**EXERCISE BRIEF**.
Copy out each of the rows below word for word, leaving out the pictures.

**RECORDS FOR THIS EXERCISE**.
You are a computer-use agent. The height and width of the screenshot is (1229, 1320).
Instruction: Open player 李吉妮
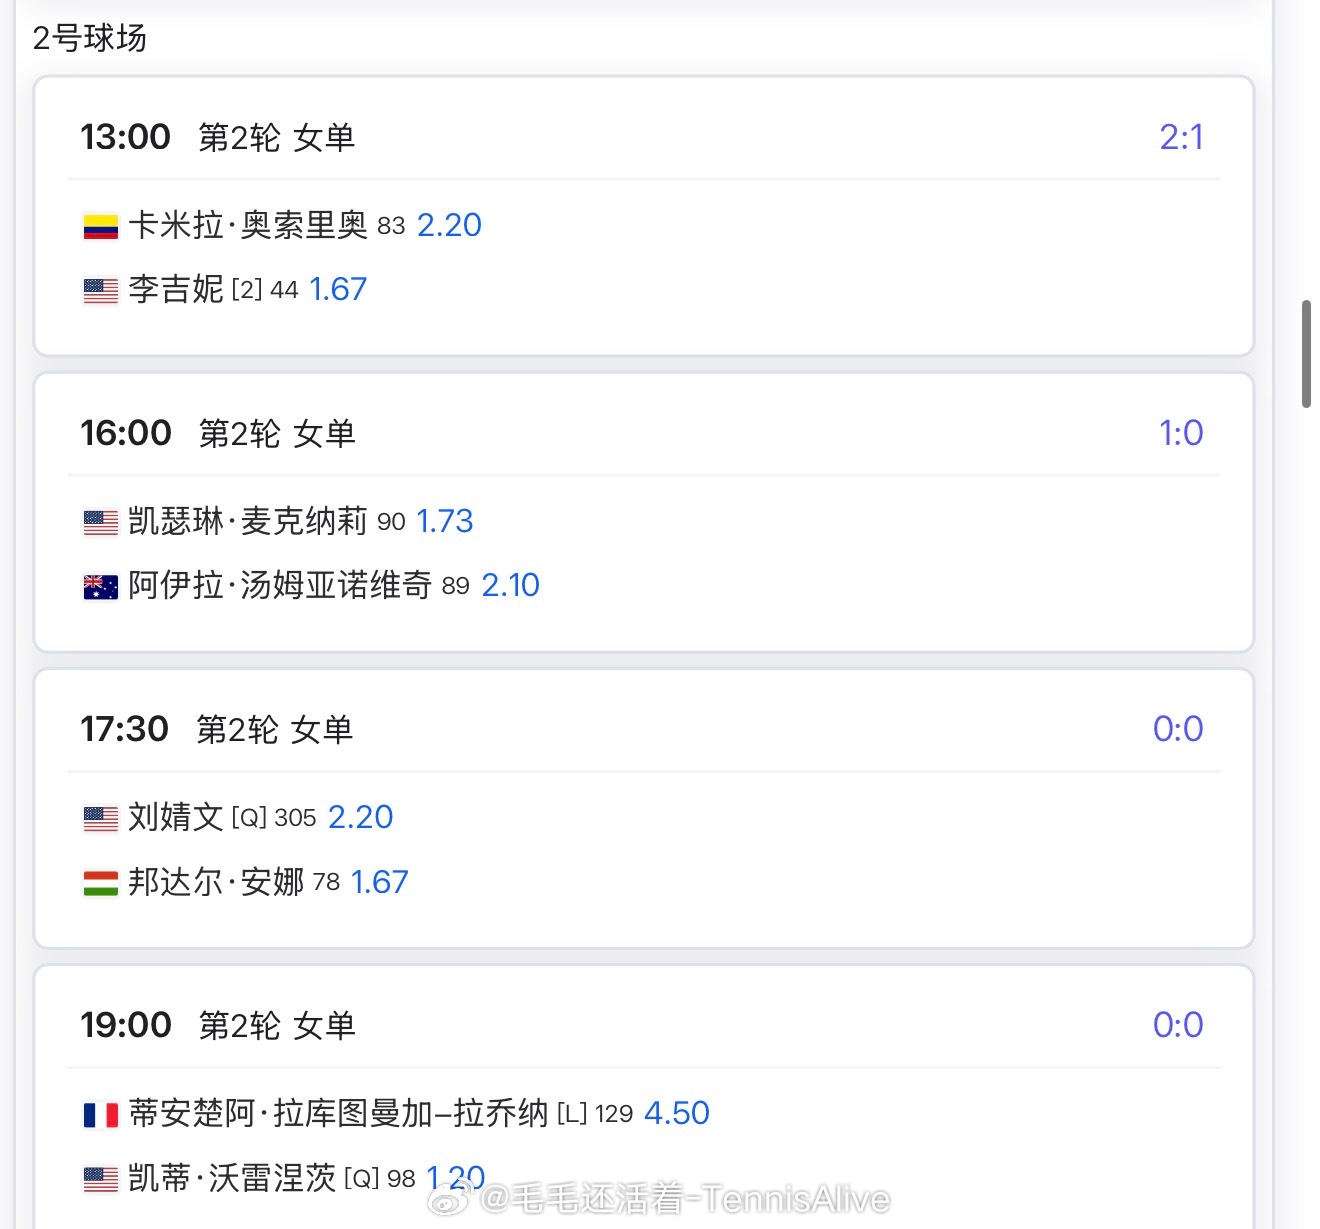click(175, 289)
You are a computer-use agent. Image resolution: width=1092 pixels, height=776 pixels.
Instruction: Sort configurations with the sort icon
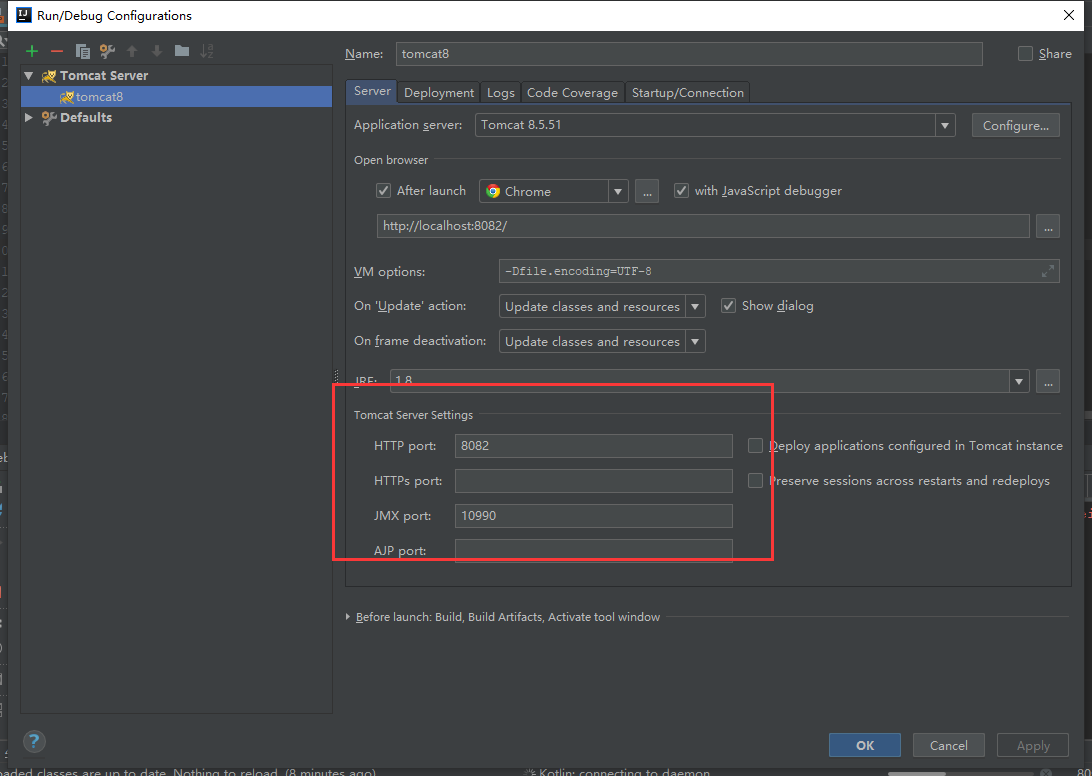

**THE RESULT**.
You are a computer-use agent. The height and width of the screenshot is (1229, 1320).
Instruction: Open player 李吉妮
click(175, 289)
You are a computer-use agent. Image resolution: width=1092 pixels, height=776 pixels.
Instruction: Sort configurations with the sort icon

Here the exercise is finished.